Exercise brief: Among the records that follow, set down only the lines from the one containing "Image resolution: width=484" to the one containing "Click the NetIQ logo icon", both included, exactly.

Data for review:

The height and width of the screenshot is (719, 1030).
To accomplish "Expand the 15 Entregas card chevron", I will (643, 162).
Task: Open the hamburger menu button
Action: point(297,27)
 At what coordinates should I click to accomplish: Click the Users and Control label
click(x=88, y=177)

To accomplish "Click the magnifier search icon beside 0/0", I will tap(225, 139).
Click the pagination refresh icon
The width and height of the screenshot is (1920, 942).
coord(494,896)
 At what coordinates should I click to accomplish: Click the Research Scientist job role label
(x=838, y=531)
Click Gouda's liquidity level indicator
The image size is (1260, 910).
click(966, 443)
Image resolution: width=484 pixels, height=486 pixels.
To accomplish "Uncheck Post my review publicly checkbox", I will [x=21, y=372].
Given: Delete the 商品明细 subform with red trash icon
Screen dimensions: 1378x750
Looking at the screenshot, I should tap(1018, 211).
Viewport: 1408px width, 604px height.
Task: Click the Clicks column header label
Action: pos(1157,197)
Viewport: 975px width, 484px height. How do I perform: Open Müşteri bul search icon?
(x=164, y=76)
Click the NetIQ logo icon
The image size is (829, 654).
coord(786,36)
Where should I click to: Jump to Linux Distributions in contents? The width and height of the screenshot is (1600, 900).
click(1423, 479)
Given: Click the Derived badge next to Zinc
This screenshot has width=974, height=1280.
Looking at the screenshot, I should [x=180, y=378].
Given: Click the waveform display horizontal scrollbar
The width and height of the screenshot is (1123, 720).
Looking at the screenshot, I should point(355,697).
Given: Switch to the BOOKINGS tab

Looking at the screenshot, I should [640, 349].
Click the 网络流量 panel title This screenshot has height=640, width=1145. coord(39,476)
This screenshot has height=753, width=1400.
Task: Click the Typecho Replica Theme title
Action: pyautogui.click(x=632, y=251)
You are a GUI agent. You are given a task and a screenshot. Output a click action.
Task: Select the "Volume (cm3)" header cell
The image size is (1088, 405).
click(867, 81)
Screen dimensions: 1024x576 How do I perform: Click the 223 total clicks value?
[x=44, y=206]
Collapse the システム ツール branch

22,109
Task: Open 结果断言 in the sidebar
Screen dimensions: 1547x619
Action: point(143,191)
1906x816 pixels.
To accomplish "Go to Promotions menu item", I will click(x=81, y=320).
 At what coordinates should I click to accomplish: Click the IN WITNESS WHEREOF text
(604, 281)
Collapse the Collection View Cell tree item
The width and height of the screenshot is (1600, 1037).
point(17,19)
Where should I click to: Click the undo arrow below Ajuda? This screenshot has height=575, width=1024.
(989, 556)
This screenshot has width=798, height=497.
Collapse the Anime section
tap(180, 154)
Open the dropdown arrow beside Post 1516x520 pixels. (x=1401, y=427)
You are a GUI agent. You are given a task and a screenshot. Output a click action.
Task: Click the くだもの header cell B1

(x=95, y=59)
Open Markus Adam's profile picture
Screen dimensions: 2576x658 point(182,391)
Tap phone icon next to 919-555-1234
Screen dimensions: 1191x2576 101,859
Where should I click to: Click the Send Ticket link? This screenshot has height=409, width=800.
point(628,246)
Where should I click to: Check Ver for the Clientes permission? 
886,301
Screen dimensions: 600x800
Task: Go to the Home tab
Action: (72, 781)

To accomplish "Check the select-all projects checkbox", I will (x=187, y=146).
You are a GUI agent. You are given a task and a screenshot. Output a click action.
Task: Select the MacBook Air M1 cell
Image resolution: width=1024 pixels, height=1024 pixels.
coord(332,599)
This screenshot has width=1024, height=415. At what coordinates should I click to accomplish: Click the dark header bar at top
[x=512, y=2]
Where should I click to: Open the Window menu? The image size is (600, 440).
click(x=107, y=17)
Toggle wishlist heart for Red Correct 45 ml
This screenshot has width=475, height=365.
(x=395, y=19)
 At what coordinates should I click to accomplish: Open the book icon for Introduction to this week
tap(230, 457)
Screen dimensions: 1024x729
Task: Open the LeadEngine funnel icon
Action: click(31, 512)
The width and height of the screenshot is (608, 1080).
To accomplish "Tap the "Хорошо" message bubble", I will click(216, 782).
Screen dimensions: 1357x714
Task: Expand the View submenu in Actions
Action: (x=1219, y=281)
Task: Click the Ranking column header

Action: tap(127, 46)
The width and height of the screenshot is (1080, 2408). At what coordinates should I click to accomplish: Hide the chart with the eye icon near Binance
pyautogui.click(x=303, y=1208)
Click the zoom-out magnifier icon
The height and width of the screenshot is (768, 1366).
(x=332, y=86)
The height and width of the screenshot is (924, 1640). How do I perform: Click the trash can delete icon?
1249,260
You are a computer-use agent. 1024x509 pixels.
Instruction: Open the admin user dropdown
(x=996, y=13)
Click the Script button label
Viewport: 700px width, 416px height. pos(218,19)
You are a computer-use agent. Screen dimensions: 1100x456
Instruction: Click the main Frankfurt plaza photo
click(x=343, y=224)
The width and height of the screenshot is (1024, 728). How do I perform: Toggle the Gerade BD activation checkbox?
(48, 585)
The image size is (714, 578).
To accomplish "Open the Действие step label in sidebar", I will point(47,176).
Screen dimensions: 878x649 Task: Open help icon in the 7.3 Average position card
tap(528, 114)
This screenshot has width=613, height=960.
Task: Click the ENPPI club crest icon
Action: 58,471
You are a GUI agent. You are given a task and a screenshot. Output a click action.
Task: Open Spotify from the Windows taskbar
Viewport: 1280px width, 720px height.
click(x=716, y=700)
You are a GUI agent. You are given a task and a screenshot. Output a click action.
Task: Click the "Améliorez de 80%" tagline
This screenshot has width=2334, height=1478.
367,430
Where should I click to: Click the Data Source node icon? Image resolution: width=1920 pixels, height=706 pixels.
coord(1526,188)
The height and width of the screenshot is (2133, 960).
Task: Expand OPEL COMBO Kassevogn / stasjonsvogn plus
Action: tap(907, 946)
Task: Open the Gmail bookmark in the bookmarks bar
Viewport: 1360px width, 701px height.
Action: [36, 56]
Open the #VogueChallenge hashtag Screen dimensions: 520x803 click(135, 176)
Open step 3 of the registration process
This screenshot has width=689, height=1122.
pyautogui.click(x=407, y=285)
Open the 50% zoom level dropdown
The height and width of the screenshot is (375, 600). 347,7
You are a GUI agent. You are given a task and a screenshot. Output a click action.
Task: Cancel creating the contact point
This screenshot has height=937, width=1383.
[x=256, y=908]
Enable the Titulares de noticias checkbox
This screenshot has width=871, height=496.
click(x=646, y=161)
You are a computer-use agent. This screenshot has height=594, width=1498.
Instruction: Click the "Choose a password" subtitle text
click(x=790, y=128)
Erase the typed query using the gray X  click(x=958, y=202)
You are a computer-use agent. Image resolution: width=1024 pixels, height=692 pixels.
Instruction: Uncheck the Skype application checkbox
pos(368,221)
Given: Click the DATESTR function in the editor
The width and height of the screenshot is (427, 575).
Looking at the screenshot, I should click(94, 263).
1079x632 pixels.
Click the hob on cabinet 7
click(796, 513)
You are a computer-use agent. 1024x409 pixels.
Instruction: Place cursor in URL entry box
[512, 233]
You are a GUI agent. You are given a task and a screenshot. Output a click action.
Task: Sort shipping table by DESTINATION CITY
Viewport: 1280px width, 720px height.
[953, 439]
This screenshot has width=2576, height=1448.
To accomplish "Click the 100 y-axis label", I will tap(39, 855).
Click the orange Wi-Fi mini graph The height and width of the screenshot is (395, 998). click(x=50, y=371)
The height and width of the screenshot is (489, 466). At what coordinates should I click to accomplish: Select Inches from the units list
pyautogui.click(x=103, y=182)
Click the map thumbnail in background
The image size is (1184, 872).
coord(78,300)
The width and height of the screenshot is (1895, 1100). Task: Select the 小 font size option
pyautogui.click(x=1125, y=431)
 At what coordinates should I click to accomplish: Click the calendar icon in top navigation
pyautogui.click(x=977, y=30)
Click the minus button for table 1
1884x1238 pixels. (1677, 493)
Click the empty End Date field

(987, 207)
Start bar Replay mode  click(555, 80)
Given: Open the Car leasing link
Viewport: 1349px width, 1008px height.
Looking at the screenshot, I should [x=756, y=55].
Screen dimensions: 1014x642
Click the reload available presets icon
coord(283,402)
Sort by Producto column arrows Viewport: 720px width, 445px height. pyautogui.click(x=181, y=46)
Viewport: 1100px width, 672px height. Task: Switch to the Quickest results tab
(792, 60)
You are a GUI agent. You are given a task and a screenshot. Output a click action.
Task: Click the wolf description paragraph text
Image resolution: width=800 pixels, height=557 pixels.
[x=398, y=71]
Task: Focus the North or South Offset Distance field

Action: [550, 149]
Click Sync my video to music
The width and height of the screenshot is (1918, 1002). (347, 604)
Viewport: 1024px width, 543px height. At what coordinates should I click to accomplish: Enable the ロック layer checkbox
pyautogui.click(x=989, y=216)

Expected answer:
Image resolution: width=484 pixels, height=486 pixels.
To accomplish "Uncheck Post my review publicly checkbox", I will [x=21, y=372].
Given: Delete the 商品明细 subform with red trash icon
Screen dimensions: 1378x750
Looking at the screenshot, I should tap(1018, 211).
Viewport: 1408px width, 604px height.
Task: Click the Clicks column header label
Action: pos(1157,197)
Viewport: 975px width, 484px height. How do I perform: Open Müşteri bul search icon?
(x=164, y=76)
Click the NetIQ logo icon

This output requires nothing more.